MAP® 製品ユーザーの論文を追跡することは、Luminexの技術を利用する研究者の多くの創造的な方法についての情報を得るのに最適な方法の1つです。2023年の初頭に、2022年の論文のハイライトを再確認するべきだと考えました。2022年1月から9月にかけて発表されたxMAP® テクノロジーが使用された約4,000の論文の中から、マルチプレックスアッセイが新しい知見をもたらしたものを、幅広いアプリケーションからそれぞれ代表するものを選択しました。
がん研究
論文タイトル: 局所進行または転移性肺扁平上皮癌のに対する第一選択療法におけるパクリタキセルリポソーム注射液 (Lipusu)とシスプラチン併用療法とゲムシタビンとシスプラチン併用療法の比較:多施設、無作為化、非盲検、並行比較臨床試験
出典: Zhang J, et al., Cancer Commun, Jan 2022, 42(1):3-16. DOI: 10.1002/cac2.12225
この論文では、研究者は局所進行性肺扁平上皮癌の標準治療と新しい治療法を比較するために、多施設共同無作為化第Ⅲ相試験を実施しました。 xMAP® テクノロジーを使用したサイトカイン レベルの分析により、特定のサイトカインの特徴が治療法の奏効と無増悪生存期間の改善に関連していることが示されました。
ケモカインとサイトカイン
論文タイトル: 新生児ケモカインマーカーは、自閉症スペクトラム障害と発達遅延のその後の診断を予測
出典: Kim D, et al., Brain Behav Immun, 2022, 100:121–133. DOI: 10.1016/j.bbi.2021.11.009
研究者はxMAP® テクノロジーを用いて、新生児血液スポットからサイトカインとケモカインの発現パターンを解析し、定型発達、発達障害、自閉症スペクトラム障害の小児を層別化しました。幼少期のケモカインの調節異常が発達を妨げ、自閉症と診断される可能性があることがわかりました。さらに、研究チームは、自閉症に関連する可能性があり、最終的には診断に役立つ可能性がある特定のケモカインも同定しました。
マイクロバイオーム
論文タイトル: 亜鉛は、自閉症スペクトラム障害に関連する消化管の発達、マイクロバイオームの構成および炎症の重要な制御因子
出典: Sauer AK, et al.
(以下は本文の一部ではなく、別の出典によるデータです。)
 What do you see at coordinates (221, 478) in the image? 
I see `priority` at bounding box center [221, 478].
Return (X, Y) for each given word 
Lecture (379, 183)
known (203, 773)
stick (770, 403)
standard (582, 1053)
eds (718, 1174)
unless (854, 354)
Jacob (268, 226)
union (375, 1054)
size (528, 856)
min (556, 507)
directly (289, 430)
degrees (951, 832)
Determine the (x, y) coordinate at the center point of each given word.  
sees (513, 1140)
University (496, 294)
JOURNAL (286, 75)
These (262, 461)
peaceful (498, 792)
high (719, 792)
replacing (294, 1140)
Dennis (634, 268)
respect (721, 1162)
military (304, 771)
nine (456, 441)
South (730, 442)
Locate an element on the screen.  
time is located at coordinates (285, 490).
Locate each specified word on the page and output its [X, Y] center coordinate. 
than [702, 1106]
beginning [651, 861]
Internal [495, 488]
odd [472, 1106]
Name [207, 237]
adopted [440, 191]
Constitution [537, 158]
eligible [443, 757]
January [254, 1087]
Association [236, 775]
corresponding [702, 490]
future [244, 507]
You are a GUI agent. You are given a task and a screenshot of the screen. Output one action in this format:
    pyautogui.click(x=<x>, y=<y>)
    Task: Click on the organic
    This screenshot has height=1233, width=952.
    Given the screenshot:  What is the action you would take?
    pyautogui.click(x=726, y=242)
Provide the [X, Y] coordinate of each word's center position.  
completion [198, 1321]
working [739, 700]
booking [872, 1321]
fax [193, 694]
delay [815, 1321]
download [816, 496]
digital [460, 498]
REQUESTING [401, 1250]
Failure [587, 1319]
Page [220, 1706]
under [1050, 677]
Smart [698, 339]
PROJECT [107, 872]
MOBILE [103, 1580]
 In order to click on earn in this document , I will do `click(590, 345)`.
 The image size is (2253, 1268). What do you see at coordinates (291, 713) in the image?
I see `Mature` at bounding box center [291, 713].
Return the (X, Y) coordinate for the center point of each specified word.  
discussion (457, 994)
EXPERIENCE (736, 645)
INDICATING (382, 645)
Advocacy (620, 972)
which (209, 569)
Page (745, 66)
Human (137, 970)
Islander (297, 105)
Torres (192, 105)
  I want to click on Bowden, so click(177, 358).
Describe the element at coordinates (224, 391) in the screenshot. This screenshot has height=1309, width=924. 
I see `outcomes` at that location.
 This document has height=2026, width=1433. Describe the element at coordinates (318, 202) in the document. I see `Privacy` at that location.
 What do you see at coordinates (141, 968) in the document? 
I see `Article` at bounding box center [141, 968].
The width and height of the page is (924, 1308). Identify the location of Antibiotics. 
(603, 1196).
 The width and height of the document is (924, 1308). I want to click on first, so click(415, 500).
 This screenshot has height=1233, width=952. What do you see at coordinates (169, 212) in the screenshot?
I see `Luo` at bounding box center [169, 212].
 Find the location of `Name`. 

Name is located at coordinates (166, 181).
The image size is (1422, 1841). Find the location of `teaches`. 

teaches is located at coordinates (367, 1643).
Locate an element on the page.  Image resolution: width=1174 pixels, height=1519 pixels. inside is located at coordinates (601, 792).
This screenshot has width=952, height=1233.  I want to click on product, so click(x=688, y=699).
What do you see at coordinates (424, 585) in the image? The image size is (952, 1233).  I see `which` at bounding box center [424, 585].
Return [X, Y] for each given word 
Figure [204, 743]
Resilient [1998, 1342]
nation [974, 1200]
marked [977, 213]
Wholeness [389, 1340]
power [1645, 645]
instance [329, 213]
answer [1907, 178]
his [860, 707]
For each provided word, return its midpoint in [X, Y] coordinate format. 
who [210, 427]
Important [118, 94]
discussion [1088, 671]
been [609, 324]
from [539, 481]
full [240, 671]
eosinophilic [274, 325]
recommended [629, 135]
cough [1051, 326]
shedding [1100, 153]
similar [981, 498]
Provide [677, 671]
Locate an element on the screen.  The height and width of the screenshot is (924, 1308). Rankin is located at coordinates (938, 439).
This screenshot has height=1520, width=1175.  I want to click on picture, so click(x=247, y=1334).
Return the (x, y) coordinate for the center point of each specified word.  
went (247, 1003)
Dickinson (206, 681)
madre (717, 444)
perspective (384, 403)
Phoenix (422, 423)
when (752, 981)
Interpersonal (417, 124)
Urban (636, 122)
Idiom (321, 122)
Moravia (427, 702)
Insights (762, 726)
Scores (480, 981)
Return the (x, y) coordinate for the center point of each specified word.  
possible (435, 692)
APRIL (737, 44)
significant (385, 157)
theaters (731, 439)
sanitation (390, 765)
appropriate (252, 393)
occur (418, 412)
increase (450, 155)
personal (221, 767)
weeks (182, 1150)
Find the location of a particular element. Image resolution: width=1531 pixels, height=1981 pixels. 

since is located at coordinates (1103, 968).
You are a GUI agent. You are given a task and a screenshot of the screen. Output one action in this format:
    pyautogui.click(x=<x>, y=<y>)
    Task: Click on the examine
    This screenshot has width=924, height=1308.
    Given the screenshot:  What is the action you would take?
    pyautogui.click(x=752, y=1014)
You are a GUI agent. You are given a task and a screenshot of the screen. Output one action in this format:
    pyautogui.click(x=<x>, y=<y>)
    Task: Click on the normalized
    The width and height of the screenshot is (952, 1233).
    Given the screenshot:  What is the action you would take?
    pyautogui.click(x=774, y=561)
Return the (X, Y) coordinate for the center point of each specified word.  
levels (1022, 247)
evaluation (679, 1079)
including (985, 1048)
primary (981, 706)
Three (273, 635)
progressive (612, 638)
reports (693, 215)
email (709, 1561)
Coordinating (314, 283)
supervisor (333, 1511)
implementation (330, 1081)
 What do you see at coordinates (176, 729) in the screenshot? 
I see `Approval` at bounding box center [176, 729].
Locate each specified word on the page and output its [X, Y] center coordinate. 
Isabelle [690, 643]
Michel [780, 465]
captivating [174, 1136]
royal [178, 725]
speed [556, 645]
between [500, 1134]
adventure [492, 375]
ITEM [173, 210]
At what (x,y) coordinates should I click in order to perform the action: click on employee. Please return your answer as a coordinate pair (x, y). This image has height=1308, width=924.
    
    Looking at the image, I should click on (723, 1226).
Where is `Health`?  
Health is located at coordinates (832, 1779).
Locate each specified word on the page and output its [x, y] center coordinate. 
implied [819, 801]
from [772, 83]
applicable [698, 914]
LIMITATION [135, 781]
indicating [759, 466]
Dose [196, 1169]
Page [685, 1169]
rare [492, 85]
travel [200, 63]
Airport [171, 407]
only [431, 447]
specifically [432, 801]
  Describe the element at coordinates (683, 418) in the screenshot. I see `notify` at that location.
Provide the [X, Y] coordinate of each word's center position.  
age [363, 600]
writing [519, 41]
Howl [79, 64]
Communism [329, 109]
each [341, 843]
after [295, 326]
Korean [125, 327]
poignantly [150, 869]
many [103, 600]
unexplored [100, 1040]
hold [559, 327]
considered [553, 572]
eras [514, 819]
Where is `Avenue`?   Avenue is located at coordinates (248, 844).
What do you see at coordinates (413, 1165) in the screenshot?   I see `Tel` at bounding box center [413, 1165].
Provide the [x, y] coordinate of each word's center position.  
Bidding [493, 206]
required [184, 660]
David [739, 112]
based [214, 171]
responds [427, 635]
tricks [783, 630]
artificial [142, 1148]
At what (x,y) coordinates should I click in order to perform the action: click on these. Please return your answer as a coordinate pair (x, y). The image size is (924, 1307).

Cell Mol Life Sci, 2022, 79:46, DOI: 10.1007/s00018-021-04052-w
特定の条件下で培養させた 3次元腸管オルガノイドを用いて消化管の発達をモデル化した結果、亜鉛欠乏が消化管の発達とマイクロバイオームの構成に大きな影響を与えることが明らかになりました。この研究では、妊娠中の亜鉛欠乏症が、「リーキーガット」や自閉症などの関連疾患に影響を与えることが示唆されました。
小児肥満
論文タイトル: 小児肥満における非侵襲性バイオマーカーとして可能性がある唾液Fetuin A、インスリン、およびアディポネクチンのマルチプレックス測定
出典: Selvaraju, A, et al. Cytokine, 2022, 153:155843. DOI: 10.1016/j.cyto.2022.155843
小児肥満の研究を行っている研究者は、76人の小児から唾液サンプルを採取しました。xMAP® テクノロジーを使用してFetuin A、インスリン、アディポネクチンなどの唾液マーカーを測定した結果、肥満の小児ではFetuin A とインスリンが増加し、アディポネクチンが減少していることがわかりました。 研究を進めることにより、これらのマーカーは、小児の肥満発症リスクを早期に予測して介入できるようになる可能性があります。
デング熱
論文タイトル: デング熱感染診断のためのペプチドバイオマーカー
出典: Falconi-Agapito F, et al. Frontiers in Immunol, January 2022, 13: 793882, DOI: 10.3389/fimmu.2022.793882
科学者は、デングウイルス感染に関連する20のペプチドについてxMAP® テクノロジーを用いてビーズベースのイムノアッセイを開発し、その有用性を判断するために数百のヒトサンプルを用いて評価しました。6種類のペプチドの分析により、ウイルス検出の感度が向上することがわかりました。
結核
論文タイトル: 活動性結核と潜伏性結核における識別抗体フィンガープリントの定義
出典: Nziza N, et al. Frontiers in Immunol, April 2022, 13:856906, DOI: 10.3389/fimmu.2022.856906
研究者は、xMAP® テクノロジーを用いて、HIVに感染している患者とそうでない患者の活動性結核と潜在性結核を識別するための研究を行いました。成人結核患者の体液性免疫反応を測定し、感染の両段階に関連する一連の抗原特異的抗体プロファイルを特定しました。
COVID-19
論文タイトル: xMAP INTELLIFLEX™ DR-SE システムを用いたシングルアッセイでの、SARS-CoV-2スパイク、RBD、ヌクレオカプシドに対するIgM抗体とIgG抗体の同時測定
出典: Cameron A, et al. Microbiol Spectr March/April 2022, 10(2), DOI: 10.1128/spectrum.02507-21
研究者は、SARS-CoV-2感染の血清学的アッセイをxMAP INTELLIFLEX™ DR-SE システムで測定するように変更しました。このシステムのデュアルレポーター機能により、シングルアッセイで複数のSARS-CoV-2抗原に対するIgMとIgGの両方の抗体反応と、経時変化に伴う中和能を同時に測定することができました。